Guess the Unified Model: How Much Can We Recover from Generated Images?
This work addresses the underexplored problem of attributing unified model-generated images to their source model, providing a foundation for transparency and auditing in generative image pipelines.
The paper investigates whether images generated by different unified models can be attributed to their source model, finding near-perfect attribution accuracy with ~20K images per model, minimal impact from corruptions, and that semantic content aids but does not dominate separability.

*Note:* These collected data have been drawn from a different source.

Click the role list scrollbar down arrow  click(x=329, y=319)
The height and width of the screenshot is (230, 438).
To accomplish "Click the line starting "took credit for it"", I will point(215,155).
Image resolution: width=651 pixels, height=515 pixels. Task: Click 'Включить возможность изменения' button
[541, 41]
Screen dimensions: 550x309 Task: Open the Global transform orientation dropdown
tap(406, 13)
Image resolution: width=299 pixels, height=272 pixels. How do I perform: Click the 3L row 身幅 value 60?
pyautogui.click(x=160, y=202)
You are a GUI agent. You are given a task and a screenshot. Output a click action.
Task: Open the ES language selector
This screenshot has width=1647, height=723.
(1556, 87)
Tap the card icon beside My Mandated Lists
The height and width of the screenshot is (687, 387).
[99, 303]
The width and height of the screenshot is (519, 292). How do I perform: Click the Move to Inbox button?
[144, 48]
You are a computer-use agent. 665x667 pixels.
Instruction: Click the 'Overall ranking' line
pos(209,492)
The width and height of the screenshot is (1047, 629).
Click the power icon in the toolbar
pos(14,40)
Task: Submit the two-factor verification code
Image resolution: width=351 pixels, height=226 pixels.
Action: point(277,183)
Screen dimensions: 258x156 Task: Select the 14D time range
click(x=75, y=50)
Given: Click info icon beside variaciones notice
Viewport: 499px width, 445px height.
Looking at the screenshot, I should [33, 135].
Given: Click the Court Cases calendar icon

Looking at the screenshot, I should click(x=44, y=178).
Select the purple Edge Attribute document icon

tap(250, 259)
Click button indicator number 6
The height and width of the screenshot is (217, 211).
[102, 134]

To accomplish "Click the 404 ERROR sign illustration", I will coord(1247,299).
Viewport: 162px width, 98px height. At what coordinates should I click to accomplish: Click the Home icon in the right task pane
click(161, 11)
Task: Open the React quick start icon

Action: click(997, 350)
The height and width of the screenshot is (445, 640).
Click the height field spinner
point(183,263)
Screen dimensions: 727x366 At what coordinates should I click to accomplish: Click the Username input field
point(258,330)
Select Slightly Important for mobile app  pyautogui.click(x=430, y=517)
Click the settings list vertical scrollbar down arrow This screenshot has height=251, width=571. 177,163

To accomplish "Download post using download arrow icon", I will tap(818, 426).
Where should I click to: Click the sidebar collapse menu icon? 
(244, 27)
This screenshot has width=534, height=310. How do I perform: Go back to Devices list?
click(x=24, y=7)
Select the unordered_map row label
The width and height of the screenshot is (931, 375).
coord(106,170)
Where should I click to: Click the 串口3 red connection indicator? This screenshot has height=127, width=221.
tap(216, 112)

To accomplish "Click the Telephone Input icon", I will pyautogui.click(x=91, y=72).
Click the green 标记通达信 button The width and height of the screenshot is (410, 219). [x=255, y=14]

With unified model-generated images now widespread online, attributing their model of origin offers a path toward transparency and deeper insight into the characteristic behaviors of individual models. Prior work has explored provenance in LLM-generated text, diffusion model images, and datasets, but the separability of unified model-generated images remains an underexplored area. We address this gap by examining separability across corruption, domains, and prompt languages using images generated by seven unified models. We show that model attribution is highly feasible as our model achieves near-perfect accuracy with around 20K images per model. Corruptions and structural perturbations have only a modest effect on attribution performance, and cross-domain generalization reveals that semantic content contributes to separability but is not the dominant signal. Finally, we observe that for most models, prompt language attribution is around chance levels, suggesting minimal language-specific visual signatures. These findings highlight consistent model-specific visual characteristics in unified models outputs and open new directions for tracing and auditing generative image pipelines.